_PROBLEM TO WORK ON:_ Each line below from the one containing "Click the 11" through the one containing "868x456 pixels." should be output exactly as it stands, and no other line should appear.

_SUPPLIED MATERIAL:_
BEGIN

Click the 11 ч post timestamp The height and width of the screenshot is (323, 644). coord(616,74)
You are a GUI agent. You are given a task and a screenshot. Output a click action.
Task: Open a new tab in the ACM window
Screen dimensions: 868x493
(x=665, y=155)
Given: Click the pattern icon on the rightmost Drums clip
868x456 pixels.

END
BEGIN

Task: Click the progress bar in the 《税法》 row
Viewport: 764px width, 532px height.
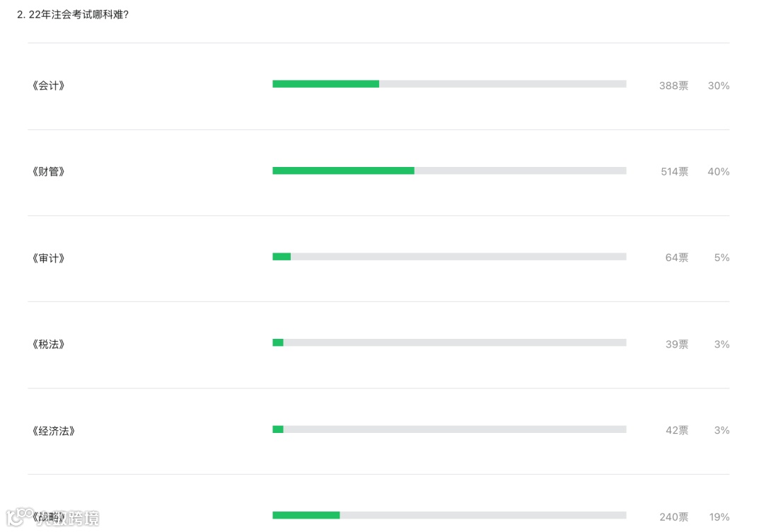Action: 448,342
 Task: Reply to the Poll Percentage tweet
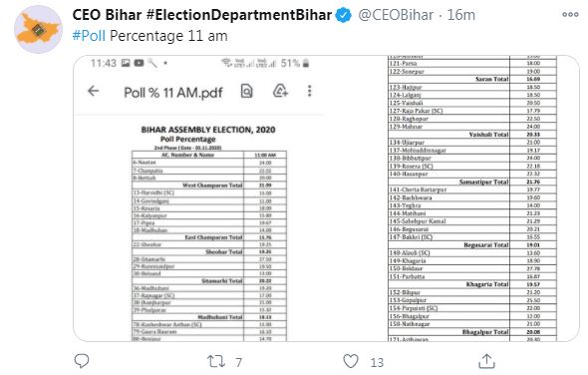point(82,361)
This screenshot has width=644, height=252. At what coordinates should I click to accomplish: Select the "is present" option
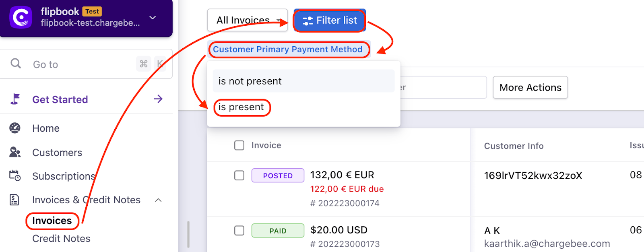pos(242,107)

END

_ANSWER SPACE:_
Click the 11 ч post timestamp The height and width of the screenshot is (323, 644). coord(616,74)
You are a GUI agent. You are given a task and a screenshot. Output a click action.
Task: Open a new tab in the ACM window
Screen dimensions: 868x493
(x=665, y=155)
Given: Click the pattern icon on the rightmost Drums clip
868x456 pixels.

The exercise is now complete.